Les deux derniers points, sont une digression, C'est juste que
ça m'enquiquine.
Donc, il paraît, que si les auteurs sont appauvris par
les copies de musique soit du fait des MP3s soit par voie de
gravage de CD. Est ce si évident d'une part, et d'autre
part n'y a t'il pas des effets pervers dans le projet de
taxation des CDs?
Premier point, le piratage de MP3 est réservé
à une couche de population favorisée : il faut
avoir accès à une ligne à haut
débit pour que ce soit rentable sur le plan financier.

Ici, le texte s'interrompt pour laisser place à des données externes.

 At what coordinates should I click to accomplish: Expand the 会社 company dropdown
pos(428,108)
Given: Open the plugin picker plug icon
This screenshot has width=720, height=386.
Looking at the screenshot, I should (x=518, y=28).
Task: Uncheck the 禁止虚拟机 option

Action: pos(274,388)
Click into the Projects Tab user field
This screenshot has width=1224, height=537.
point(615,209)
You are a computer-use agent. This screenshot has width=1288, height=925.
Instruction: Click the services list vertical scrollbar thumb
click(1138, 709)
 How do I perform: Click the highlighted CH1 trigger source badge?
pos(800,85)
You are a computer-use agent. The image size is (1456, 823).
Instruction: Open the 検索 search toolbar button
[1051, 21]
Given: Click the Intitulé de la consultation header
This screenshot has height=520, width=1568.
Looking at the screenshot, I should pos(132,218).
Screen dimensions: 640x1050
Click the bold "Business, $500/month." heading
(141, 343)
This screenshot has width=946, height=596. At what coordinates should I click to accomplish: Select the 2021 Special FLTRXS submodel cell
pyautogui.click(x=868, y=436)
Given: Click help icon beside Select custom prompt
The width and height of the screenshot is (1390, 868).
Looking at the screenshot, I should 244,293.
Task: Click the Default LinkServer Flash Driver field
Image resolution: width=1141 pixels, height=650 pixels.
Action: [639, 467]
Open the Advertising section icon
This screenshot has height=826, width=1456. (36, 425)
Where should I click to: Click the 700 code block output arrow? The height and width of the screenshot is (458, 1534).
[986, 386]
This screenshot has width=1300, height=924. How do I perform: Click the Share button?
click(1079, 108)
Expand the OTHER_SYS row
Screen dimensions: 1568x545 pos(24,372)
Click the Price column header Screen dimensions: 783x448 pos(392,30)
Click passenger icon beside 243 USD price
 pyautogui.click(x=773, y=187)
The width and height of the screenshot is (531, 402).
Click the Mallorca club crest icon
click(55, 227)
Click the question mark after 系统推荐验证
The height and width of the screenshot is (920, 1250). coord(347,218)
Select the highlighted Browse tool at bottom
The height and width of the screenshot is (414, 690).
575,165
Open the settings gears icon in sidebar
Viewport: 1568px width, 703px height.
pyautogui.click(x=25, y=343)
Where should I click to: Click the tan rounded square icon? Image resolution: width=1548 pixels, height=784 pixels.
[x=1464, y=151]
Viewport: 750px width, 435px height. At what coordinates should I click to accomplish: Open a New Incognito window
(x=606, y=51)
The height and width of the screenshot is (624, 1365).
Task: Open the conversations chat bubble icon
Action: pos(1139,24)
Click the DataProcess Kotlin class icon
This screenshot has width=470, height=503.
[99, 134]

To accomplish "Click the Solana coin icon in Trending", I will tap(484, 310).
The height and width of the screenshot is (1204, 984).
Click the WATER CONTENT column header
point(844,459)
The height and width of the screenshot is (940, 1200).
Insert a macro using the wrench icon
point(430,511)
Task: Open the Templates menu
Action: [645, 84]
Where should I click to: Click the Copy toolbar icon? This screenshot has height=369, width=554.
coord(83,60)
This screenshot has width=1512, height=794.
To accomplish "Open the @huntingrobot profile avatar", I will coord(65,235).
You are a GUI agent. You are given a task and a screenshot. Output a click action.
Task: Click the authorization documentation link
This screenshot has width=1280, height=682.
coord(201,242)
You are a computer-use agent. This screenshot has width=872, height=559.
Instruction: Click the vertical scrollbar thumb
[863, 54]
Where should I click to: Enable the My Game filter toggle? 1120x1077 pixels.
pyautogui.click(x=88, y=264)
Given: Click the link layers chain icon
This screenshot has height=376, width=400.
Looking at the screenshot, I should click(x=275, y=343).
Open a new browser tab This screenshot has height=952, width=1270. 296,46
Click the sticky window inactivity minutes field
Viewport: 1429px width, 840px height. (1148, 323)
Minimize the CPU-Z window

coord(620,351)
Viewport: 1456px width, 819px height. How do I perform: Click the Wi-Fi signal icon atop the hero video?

Or, nous remarquerons que les accès haut débit en
France, ont surtout commencé dans les entreprises (pour
équiper les cadres principalement), et que les premiers
lieux d'implantation en France du cable, de l'ADSL ont
été les beaux quartiers à Paris (voici
donc tout désigné la cible marketing de ces
produits). Nous traiterons donc, de la copie de CD. La chose la
plus frappante est que le pirate passe du temps pour faire ces
gravages. Il achète un CD aux environs de 10 Francs (et
même plus pour ceux qui passent du temps à trouver
des magasins où l'acheter moins cher). Il passe en
moyenne 1/2 heure à préparer sont CD. Pour avoir
d'autres CDs, il va probablement lui falloir se
déplacer, perdre du temps là encore ...
échanger ... etc. Bref, le copiteur perd finalement
beaucoup de temps et d'expertise à faire cet acte. En
entreprise, vous pourriez considérer que cela
représente un travail d'ingénieur ou technicien
facturé à au moins 60F de l'heure. En
considérant que le copiteur est organisé il va
passer dans le gravage de CD et les salamaleks
nécessaires au moins 1 heure. Soit, un coup final de 70F
pour un CD dont l'espérance de vie est 5 fois
inférieure à un CD normal. Bref, le CD en terme
de temps passé peut se voir affecter une valeur
arbitraire de 80F. Hors coût d'amortissement, des
appareils informatiques et autres. Certains ont conscience de
ce prix, mais vous me direz pourquoi continuent-ils?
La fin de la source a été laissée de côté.